#### EXERCISE:
Search the data below, and report every line in which "will" occurs.
=-=-=
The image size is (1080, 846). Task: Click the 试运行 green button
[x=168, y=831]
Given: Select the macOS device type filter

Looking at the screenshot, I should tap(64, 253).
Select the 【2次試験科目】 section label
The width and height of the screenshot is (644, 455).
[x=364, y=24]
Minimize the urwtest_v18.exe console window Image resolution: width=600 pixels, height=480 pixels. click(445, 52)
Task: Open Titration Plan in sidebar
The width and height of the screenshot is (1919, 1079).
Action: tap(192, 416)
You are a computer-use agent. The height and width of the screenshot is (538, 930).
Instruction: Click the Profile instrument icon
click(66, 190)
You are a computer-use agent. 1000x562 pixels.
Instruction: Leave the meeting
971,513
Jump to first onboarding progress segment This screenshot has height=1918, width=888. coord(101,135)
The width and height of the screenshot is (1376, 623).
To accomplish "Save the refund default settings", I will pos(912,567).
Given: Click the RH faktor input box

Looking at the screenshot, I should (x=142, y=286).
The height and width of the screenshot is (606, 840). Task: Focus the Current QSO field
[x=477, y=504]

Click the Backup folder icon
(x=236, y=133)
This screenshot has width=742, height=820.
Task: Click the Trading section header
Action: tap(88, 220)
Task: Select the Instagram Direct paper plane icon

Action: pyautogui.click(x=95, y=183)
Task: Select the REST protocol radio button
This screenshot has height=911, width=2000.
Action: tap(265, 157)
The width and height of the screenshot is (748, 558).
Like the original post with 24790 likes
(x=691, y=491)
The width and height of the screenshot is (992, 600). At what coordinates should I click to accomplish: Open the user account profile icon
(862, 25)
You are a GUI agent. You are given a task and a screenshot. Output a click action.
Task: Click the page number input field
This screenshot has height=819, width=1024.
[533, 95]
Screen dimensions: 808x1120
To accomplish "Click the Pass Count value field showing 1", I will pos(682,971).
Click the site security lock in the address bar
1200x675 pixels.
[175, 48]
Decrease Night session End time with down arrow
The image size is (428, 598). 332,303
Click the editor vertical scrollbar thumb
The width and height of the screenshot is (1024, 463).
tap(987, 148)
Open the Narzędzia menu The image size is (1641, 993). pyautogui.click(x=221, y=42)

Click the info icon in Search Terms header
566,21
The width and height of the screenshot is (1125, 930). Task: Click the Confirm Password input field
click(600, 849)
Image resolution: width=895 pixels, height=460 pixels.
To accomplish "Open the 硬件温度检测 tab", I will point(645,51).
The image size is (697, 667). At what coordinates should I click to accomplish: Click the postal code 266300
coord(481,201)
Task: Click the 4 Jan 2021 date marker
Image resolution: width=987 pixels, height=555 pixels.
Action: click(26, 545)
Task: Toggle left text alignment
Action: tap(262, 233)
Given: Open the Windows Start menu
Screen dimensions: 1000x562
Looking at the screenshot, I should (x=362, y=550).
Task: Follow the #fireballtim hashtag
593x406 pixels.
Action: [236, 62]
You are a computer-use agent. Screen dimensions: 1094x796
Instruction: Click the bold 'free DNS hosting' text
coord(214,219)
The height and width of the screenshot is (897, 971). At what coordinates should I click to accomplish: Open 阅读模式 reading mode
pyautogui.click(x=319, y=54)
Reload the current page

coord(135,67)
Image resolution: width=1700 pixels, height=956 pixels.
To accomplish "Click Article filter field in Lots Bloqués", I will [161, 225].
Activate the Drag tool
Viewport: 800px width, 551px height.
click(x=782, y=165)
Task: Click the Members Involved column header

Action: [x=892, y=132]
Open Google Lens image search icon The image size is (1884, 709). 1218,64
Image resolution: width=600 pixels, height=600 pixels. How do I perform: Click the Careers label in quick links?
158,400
=-=-=
#### RESULT BELOW:
To accomplish "Save the refund default settings", I will pos(912,567).
To accomplish "Click the Pass Count value field showing 1", I will pos(682,971).
To accomplish "Open the 硬件温度检测 tab", I will point(645,51).
To accomplish "Click Article filter field in Lots Bloqués", I will [161, 225].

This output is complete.